═════ Extract to read
Björkman and Woodbridge at Wimbledon 2004

He is best known as one of the top doubles players in the world for most of the 1990s and into the early 2000s (decade). His primary doubles partnerships were first with fellow Australian Mark Woodforde and later with Swede Jonas Björkman. Woodbridge and Woodforde are often referred to as "The Woodies" in the tennis world. Woodbridge also had a career high singles ranking of 19 after reaching the semifinals of Wimbledon in 1997, beating Michael Chang, Marcos Ondruska, Alex Rădulescu, Patrick Rafter and Nicolas Kiefer before losing to Pete Sampras. He did however have the distinction of being one of only seven players to beat Sampras at Wimbledon, knocking him out in the first round in 1989 (Sampras's first ever Wimbledon match). Woodbridge is also notable for being one of only 17 players in the Open Era (as of 2017) to achieve a triple bagel, against Johan Örtegren in qualifying at the 2001 Wimbledon Championships.

The Woodies won a record 61 ATP doubles titles as a team, including 11 Grand Slam events. Woodforde and Woodbridge won a gold medal at the 1996 Atlanta Olympics, and reached the final to win a silver medal at the 2000 Sydney Olympics. In the fourth set tie-breaker against Canadians Sébastien Lareau and Daniel Nestor, Woodbridge served a double fault to lose the match.
══════════
═════ Supplied information
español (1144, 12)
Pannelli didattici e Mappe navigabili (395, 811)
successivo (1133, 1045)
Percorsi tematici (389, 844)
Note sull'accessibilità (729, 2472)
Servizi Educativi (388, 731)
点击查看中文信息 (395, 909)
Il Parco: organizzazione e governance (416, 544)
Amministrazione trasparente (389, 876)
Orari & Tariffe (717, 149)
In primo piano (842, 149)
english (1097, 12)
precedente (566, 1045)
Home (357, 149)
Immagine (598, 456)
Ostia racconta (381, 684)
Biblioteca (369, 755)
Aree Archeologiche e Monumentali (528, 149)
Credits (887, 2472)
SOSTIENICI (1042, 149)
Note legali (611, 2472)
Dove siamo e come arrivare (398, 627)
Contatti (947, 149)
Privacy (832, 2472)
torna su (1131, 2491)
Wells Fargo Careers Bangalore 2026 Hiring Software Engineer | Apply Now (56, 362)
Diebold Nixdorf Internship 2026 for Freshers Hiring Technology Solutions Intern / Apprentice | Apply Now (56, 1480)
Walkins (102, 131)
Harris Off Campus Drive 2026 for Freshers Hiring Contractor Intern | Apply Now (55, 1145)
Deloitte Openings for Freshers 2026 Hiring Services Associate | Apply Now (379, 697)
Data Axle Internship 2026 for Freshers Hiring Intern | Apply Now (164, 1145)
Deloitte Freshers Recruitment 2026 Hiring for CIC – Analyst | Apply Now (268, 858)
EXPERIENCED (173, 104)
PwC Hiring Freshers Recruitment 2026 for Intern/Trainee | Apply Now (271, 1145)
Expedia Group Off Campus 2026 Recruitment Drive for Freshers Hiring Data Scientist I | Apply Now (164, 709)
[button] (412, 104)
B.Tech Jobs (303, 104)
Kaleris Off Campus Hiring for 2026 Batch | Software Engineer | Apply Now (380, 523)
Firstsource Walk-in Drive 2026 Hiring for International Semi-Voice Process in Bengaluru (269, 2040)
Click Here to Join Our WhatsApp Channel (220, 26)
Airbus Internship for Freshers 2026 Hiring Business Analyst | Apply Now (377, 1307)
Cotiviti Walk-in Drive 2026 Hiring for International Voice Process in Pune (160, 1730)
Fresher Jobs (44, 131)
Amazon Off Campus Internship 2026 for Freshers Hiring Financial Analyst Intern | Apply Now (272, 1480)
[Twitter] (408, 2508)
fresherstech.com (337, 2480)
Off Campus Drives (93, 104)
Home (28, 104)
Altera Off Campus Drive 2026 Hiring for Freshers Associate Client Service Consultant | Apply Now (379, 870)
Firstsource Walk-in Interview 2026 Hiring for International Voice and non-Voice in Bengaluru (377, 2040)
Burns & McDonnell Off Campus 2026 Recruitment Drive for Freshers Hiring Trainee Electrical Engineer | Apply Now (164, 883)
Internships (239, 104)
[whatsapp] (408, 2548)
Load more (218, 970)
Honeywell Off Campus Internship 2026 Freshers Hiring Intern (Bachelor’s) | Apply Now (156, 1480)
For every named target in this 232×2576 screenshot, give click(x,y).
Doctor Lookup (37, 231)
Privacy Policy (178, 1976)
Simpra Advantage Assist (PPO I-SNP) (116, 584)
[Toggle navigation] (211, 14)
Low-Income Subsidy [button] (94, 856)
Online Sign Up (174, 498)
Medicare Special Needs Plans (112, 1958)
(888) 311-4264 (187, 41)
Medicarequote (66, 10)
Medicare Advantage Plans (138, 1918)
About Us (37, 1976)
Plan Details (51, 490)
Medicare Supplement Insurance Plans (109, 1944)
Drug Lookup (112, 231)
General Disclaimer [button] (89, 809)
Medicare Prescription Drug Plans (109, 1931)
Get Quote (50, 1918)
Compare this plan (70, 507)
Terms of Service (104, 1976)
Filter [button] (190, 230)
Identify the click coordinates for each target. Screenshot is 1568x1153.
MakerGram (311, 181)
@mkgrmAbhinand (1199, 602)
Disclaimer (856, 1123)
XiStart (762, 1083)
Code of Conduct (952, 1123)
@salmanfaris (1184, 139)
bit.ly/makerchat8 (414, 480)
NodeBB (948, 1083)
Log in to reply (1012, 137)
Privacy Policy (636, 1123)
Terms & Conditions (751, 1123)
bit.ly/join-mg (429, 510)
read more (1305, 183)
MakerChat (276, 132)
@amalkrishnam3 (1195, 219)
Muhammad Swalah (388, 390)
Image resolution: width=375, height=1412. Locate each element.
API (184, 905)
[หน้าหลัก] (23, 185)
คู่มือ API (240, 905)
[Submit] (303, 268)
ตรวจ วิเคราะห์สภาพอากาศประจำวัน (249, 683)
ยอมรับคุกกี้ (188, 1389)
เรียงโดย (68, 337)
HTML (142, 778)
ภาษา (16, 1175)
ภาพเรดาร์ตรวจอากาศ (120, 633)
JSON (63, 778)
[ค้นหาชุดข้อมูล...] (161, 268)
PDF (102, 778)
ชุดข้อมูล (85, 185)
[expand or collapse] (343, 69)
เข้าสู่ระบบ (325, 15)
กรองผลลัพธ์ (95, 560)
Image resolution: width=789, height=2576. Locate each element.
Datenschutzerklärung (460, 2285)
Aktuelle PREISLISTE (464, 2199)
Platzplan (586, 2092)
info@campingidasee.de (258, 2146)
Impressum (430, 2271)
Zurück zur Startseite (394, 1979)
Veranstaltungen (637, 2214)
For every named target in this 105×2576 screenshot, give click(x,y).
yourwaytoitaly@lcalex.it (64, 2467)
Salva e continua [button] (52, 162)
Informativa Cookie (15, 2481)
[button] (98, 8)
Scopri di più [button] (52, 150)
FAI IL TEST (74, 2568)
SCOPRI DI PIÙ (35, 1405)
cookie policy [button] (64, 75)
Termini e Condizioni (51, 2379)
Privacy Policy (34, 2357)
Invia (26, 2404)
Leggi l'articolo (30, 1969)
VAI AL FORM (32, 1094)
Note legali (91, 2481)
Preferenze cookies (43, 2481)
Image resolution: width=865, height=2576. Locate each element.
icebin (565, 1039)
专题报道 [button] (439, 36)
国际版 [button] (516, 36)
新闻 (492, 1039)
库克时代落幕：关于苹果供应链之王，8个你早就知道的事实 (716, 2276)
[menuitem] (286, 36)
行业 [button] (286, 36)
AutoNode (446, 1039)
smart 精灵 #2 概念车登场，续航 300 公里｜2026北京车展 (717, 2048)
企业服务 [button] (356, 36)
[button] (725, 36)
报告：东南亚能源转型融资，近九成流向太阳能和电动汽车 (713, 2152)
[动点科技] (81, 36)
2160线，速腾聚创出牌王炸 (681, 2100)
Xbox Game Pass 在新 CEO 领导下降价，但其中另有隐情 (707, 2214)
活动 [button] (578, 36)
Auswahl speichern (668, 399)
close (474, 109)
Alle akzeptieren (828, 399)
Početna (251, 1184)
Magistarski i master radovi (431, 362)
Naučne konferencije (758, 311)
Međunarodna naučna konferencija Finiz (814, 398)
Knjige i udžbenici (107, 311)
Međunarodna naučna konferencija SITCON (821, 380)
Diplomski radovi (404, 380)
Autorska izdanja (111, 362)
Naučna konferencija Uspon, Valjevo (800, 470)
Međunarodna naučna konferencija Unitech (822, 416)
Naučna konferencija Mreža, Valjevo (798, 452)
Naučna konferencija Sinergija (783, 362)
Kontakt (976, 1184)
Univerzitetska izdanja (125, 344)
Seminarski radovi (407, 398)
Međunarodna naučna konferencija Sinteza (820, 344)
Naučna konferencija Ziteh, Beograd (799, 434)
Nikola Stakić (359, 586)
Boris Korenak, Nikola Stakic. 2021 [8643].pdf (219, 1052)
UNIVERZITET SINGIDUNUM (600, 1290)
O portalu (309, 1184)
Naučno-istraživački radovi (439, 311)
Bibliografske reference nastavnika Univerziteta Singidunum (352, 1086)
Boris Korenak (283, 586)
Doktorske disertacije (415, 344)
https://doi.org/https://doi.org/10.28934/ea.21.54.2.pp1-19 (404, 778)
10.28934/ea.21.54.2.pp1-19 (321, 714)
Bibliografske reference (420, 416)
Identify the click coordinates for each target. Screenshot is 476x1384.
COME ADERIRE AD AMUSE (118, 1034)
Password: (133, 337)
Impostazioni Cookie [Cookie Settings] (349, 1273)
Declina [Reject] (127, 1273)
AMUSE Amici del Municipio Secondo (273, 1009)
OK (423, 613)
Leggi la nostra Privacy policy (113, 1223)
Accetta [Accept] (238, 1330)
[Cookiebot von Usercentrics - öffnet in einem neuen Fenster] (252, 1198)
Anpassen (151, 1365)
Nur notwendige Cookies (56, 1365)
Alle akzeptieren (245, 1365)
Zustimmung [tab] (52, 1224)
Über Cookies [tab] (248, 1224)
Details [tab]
══════════
§ **Complete the following**:
- a) In the passage on Woodbridge's tennis career, how many ATP doubles titles did the Woodies win as a team?
- b) Write the next part of the passage on Woodbridge's tennis career, starting after its final sentence.
The data was drawn from a separate source.

§ **Answers in order**:
- a) A record 61.

- b)
After Woodforde retired from the tour in 2000, Woodbridge established a partnership with Björkman that resulted in five Grand Slam titles in four years. At the end of 2004, Björkman ended his partnership with Woodbridge. According to an interview Woodbridge granted to the Australian Broadcasting Corporation, Björkman wanted him to play more weeks on the tour, but Woodbridge wanted to limit his time away from his family as much as possible. Woodbridge then took on India's Mahesh Bhupathi as his new partner, who had just been dumped by Belarusian Max Mirnyi. Coincidentally, Björkman and Mirnyi ended up partnering together.

Woodbridge announced his retirement at the 2005 Wimbledon Championships after 17 years as a tennis professional and 83 ATP tournament doubles titles, an all-time record at the time now surpassed by the Bryan brothers. He was a member of the Australian Davis Cup Team, playing the most ties (32) of any player. According to the ATP website, he finished his career with US$10,095,245 in prize money.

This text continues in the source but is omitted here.